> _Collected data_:
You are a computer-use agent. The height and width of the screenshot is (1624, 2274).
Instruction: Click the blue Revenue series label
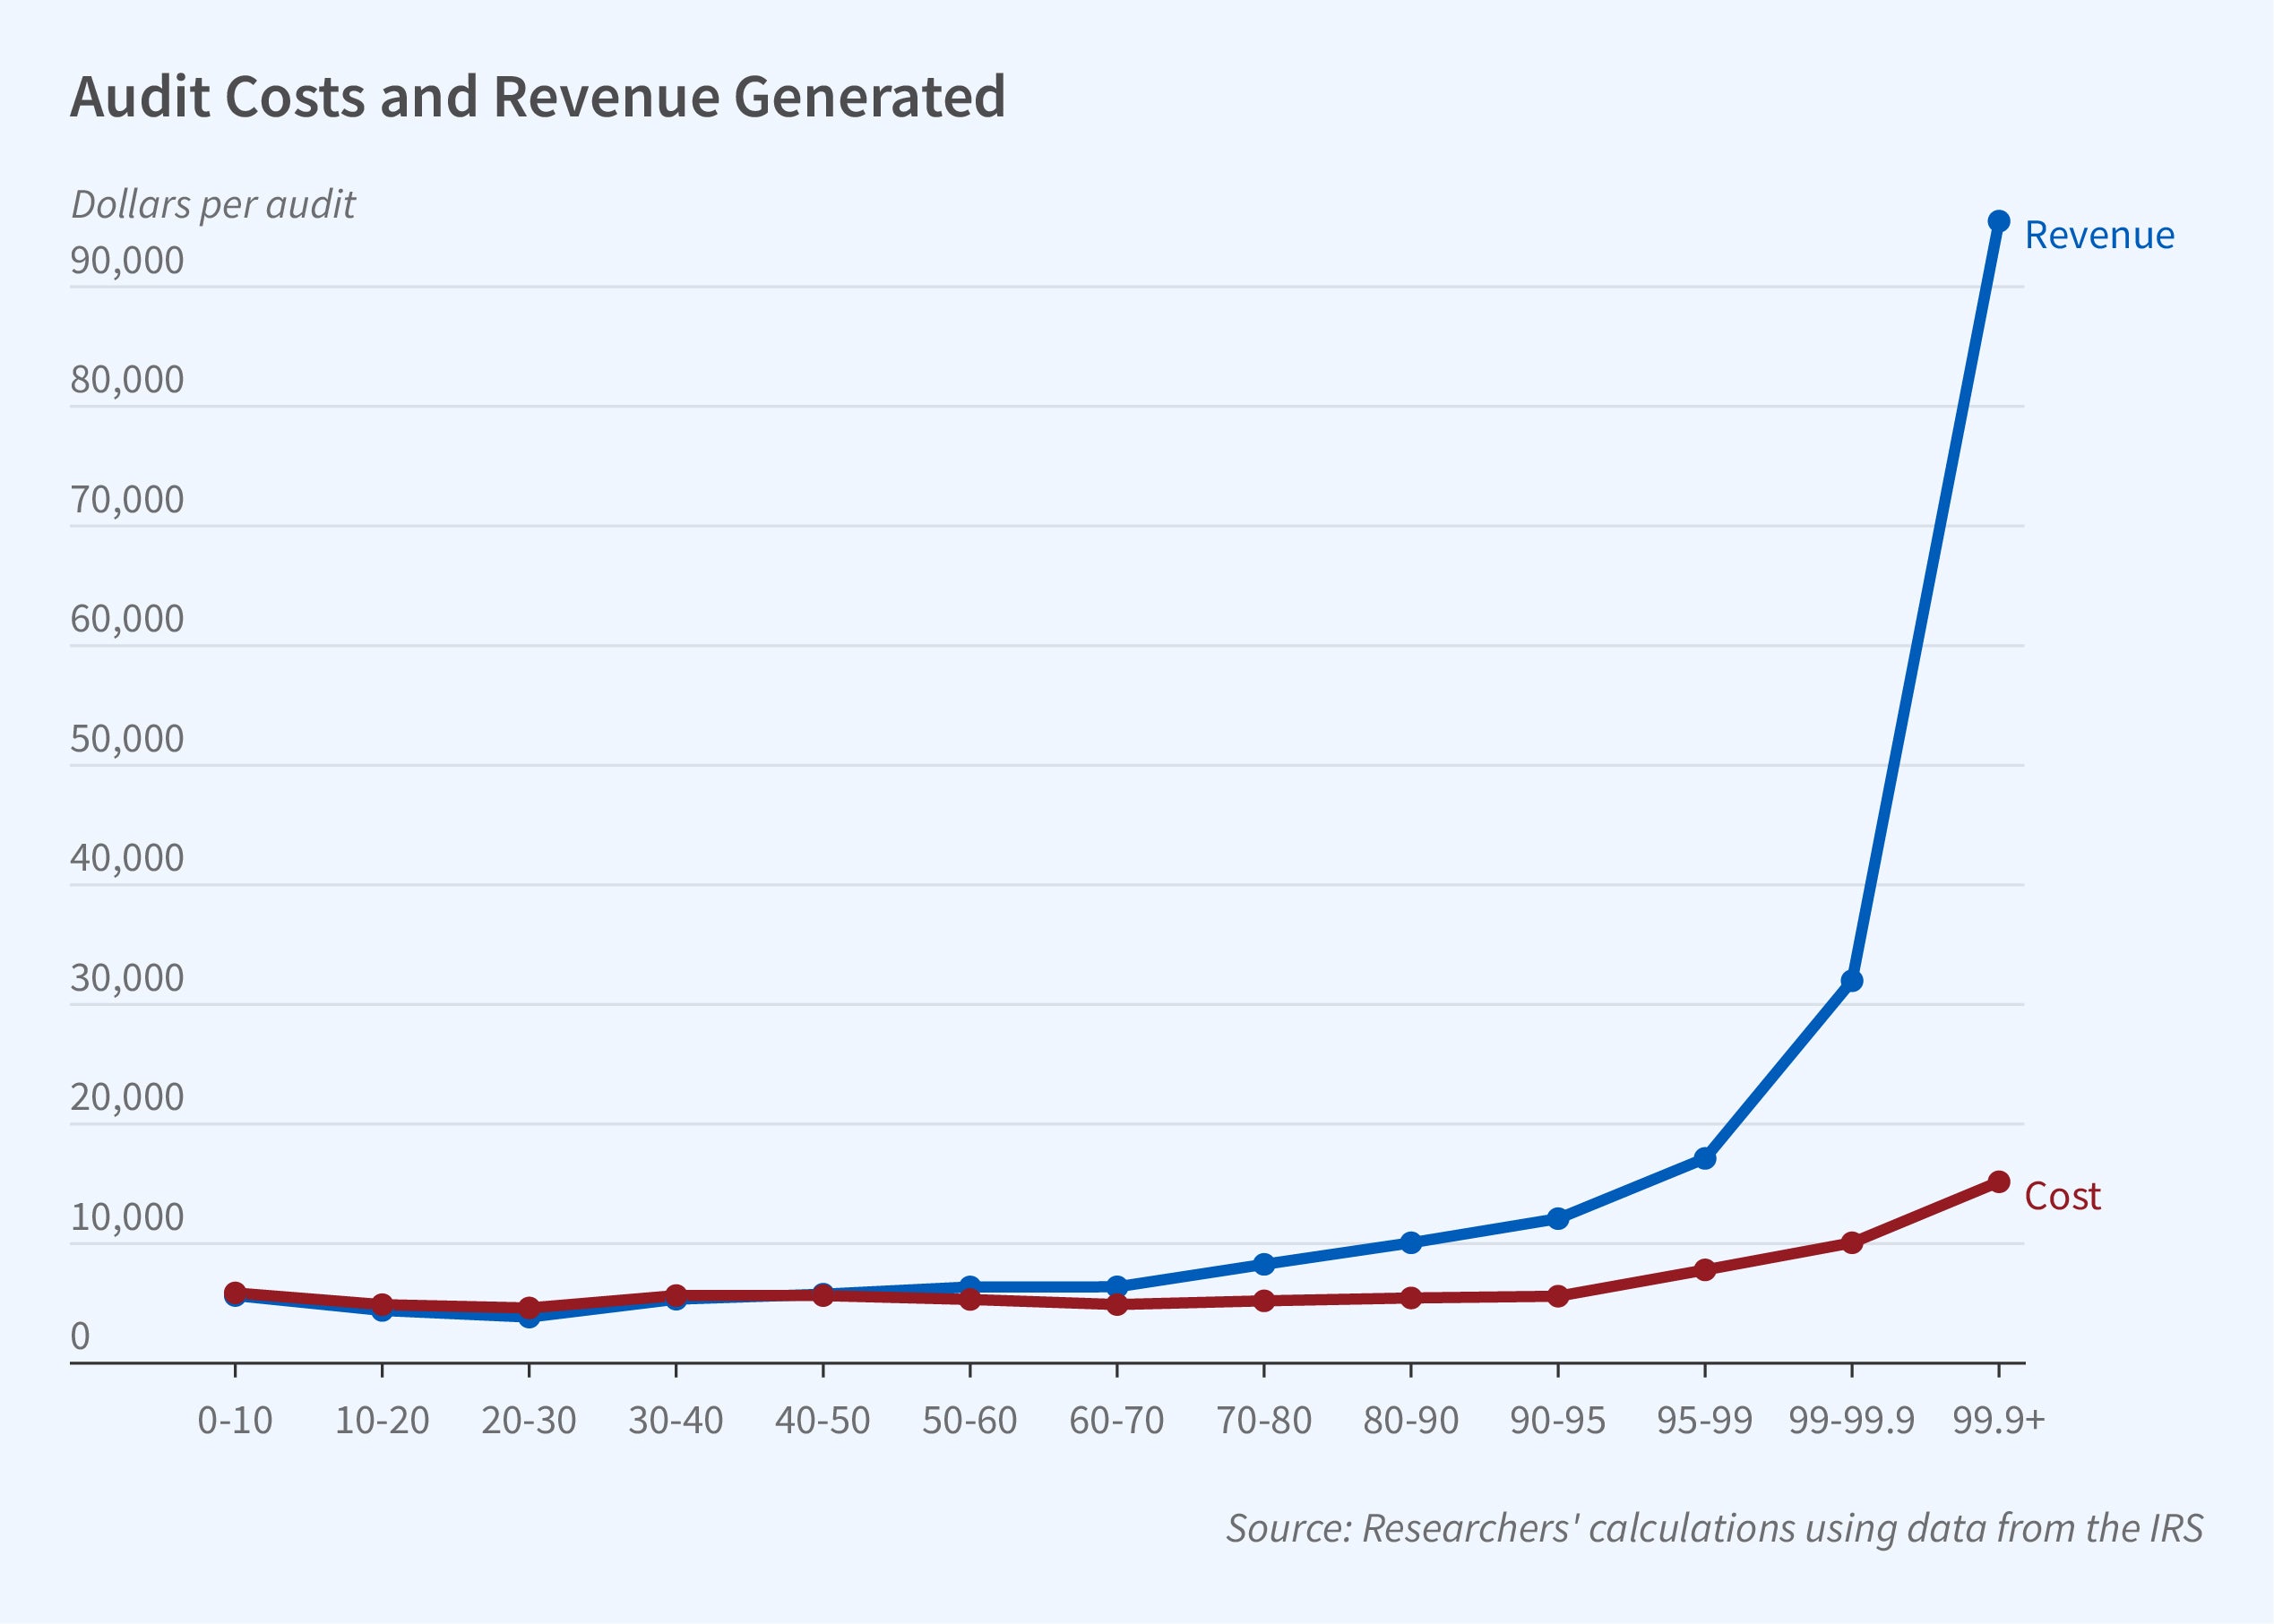[2098, 236]
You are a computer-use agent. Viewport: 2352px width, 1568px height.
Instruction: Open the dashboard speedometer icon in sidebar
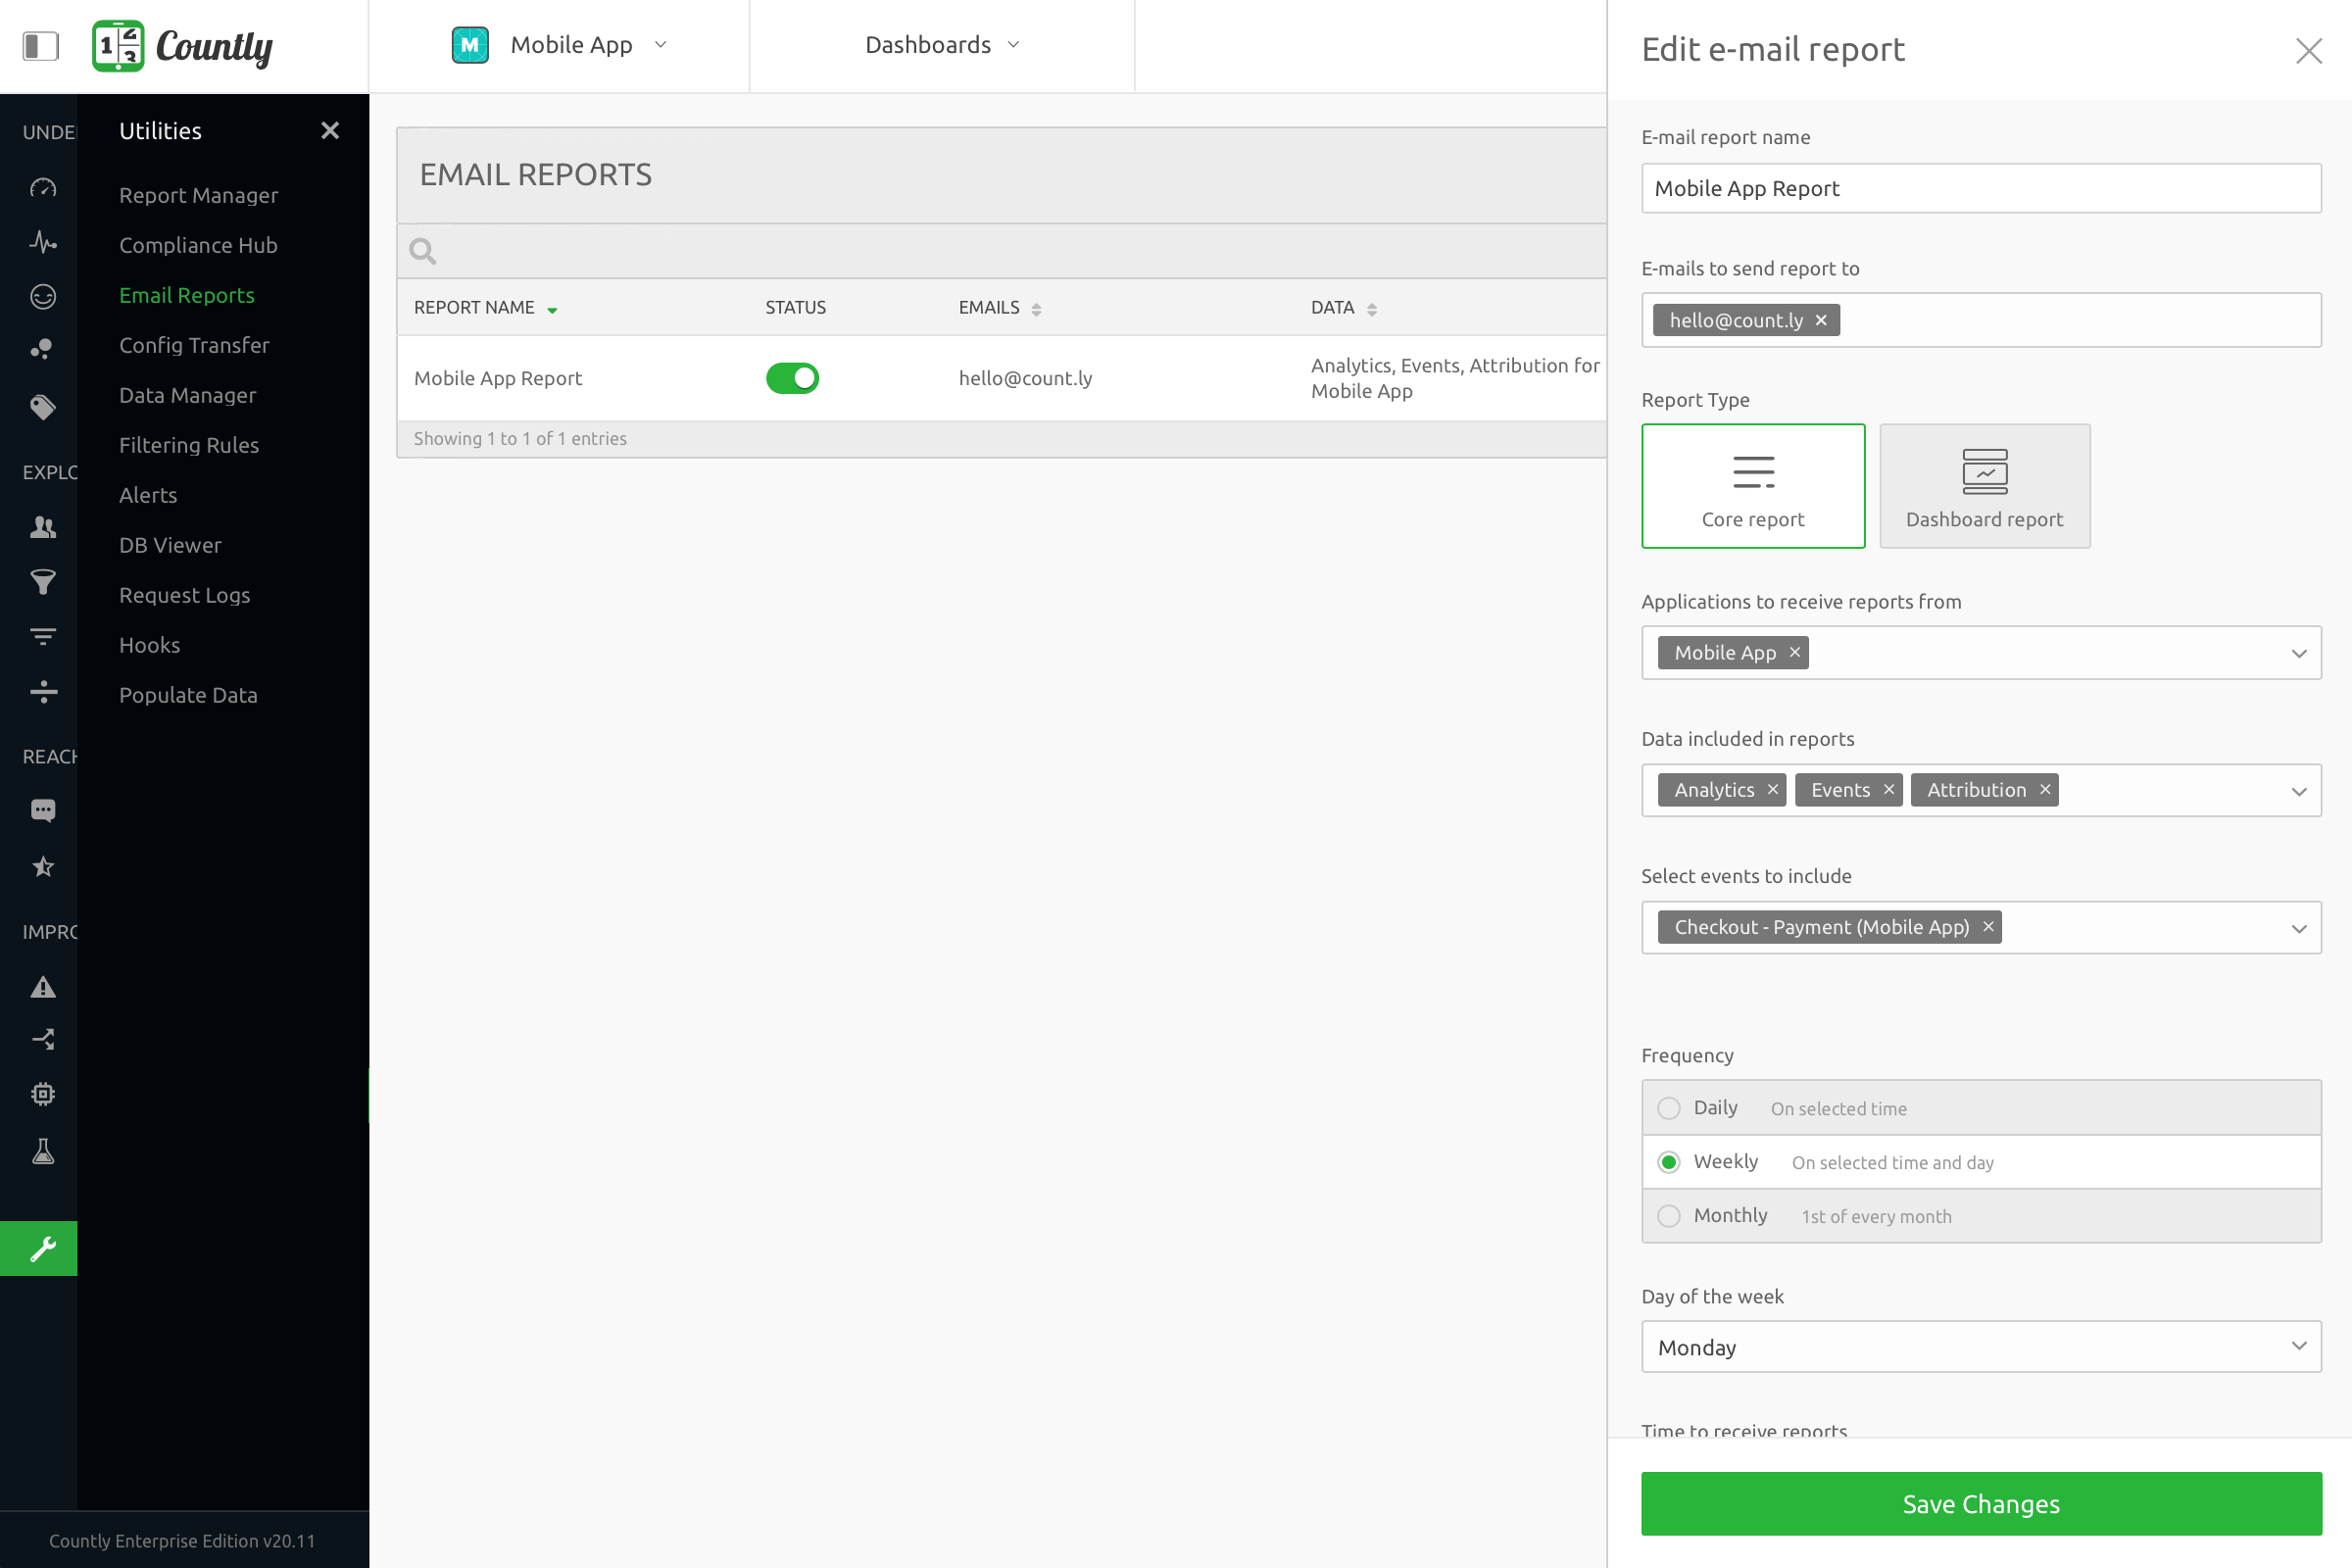tap(42, 188)
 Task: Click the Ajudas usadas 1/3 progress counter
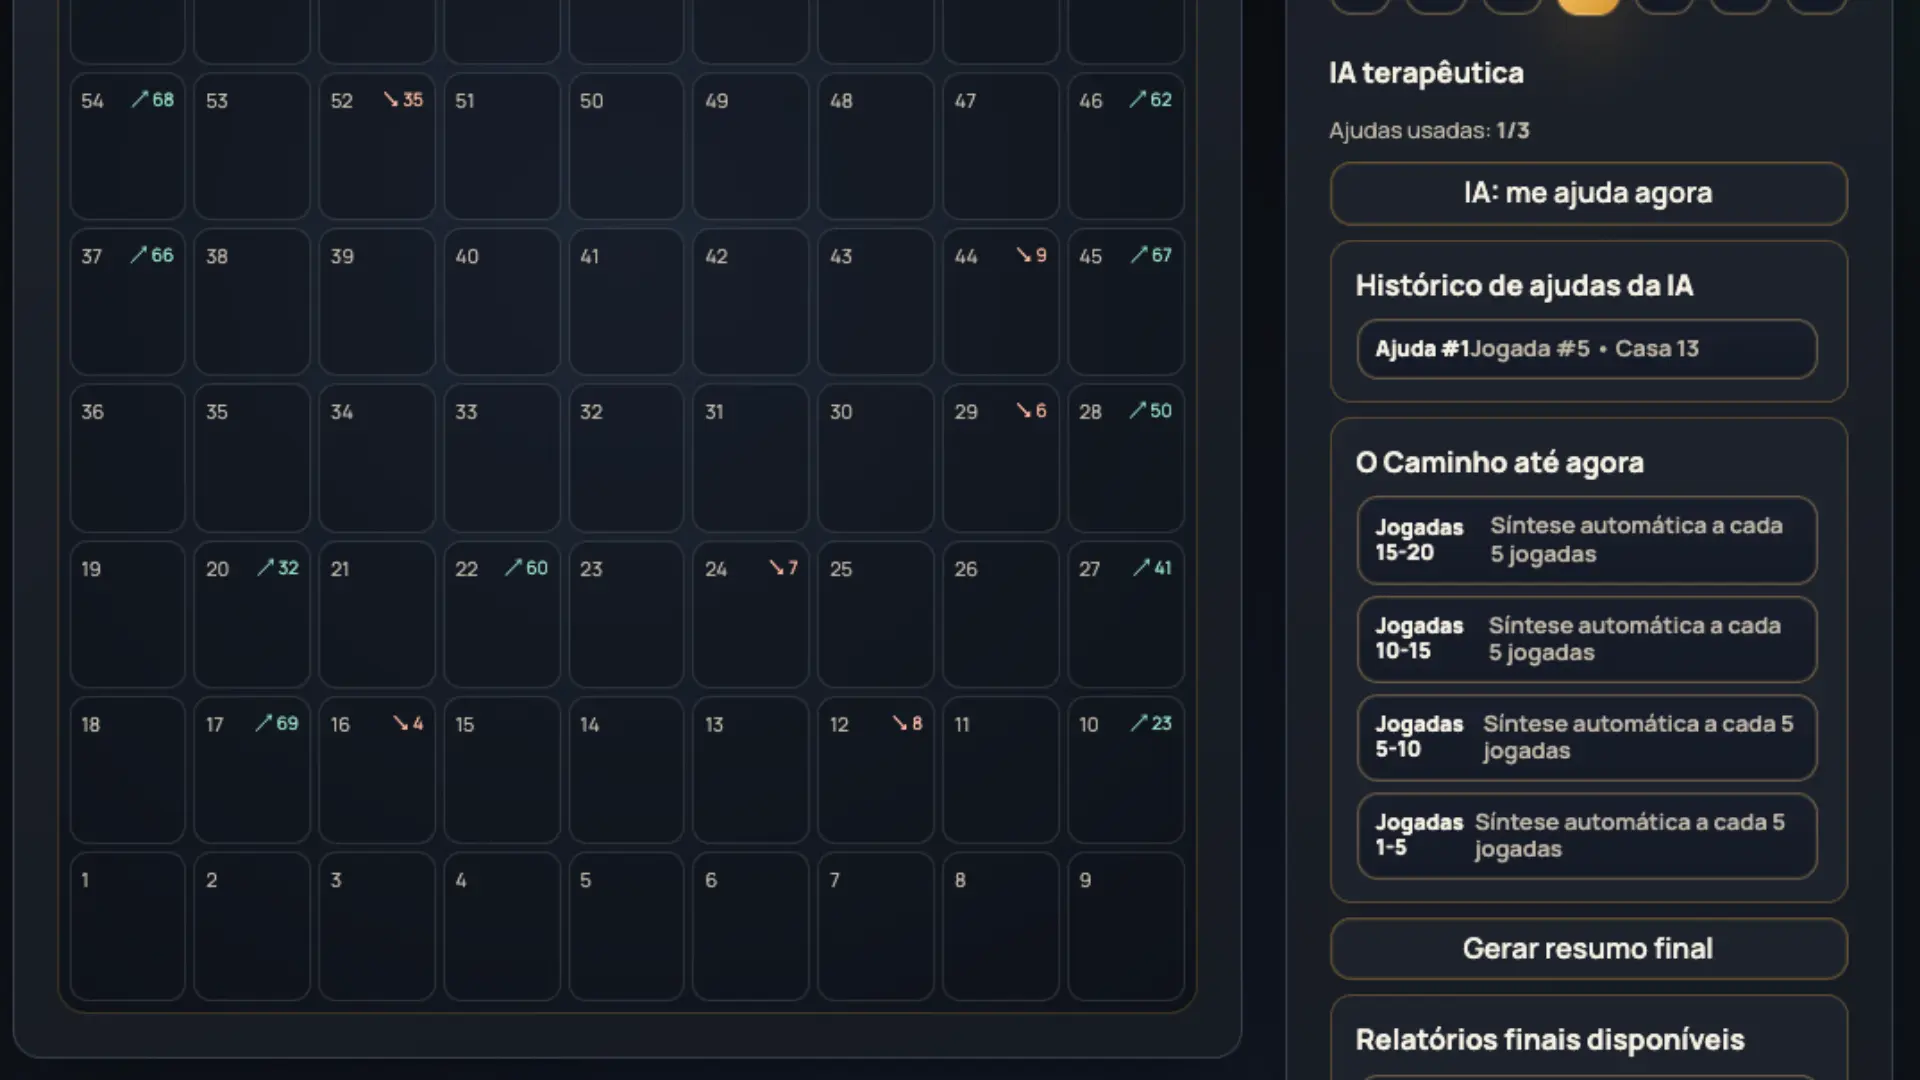coord(1430,130)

> _Instructions for the task_: The answer must be the lines above from the line that contains "Instruction: Click the" to the final line of the data, word for word, with no pictures.

> _Output for this task_:
Instruction: Click the blue Revenue series label
[2098, 236]
You are a computer-use agent. Viewport: 2352px width, 1568px height.
Instruction: Open the dashboard speedometer icon in sidebar
tap(42, 188)
 Task: Click the Ajudas usadas 1/3 progress counter
coord(1430,130)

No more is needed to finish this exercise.